• Task brief:
Reproduce, word for word, every line starting at the line that contains "Switch to the" and ending with the final line of the entries.

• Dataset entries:
+ + + + +
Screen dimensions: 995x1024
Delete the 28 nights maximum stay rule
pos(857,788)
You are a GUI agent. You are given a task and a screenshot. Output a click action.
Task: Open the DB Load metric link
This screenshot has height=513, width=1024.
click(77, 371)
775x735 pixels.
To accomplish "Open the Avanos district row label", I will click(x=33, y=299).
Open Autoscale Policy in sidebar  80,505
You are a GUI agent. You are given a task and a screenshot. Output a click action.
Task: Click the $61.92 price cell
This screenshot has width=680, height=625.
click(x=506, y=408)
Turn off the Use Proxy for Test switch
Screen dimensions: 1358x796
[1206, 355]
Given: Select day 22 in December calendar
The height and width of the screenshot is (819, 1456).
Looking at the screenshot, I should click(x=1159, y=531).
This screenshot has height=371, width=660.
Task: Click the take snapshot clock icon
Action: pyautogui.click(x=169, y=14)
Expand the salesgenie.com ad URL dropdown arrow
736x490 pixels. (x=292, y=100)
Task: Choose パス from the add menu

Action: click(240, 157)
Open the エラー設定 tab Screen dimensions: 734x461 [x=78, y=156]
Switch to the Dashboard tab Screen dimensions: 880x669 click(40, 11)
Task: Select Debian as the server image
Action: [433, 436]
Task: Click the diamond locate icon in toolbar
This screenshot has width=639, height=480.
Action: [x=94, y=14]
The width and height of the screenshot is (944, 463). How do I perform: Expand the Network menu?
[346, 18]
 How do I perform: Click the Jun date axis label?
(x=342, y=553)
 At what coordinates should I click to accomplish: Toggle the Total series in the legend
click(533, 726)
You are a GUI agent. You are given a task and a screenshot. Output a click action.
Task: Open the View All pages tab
+ + + + +
• Exercise output:
Switch to the Dashboard tab Screen dimensions: 880x669 click(40, 11)
Task: Select Debian as the server image
Action: [433, 436]
Task: Click the diamond locate icon in toolbar
This screenshot has width=639, height=480.
Action: [x=94, y=14]
The width and height of the screenshot is (944, 463). How do I perform: Expand the Network menu?
[346, 18]
 How do I perform: Click the Jun date axis label?
(x=342, y=553)
 At what coordinates should I click to accomplish: Toggle the Total series in the legend
click(533, 726)
You are a GUI agent. You are given a task and a screenshot. Output a click action.
Task: Open the View All pages tab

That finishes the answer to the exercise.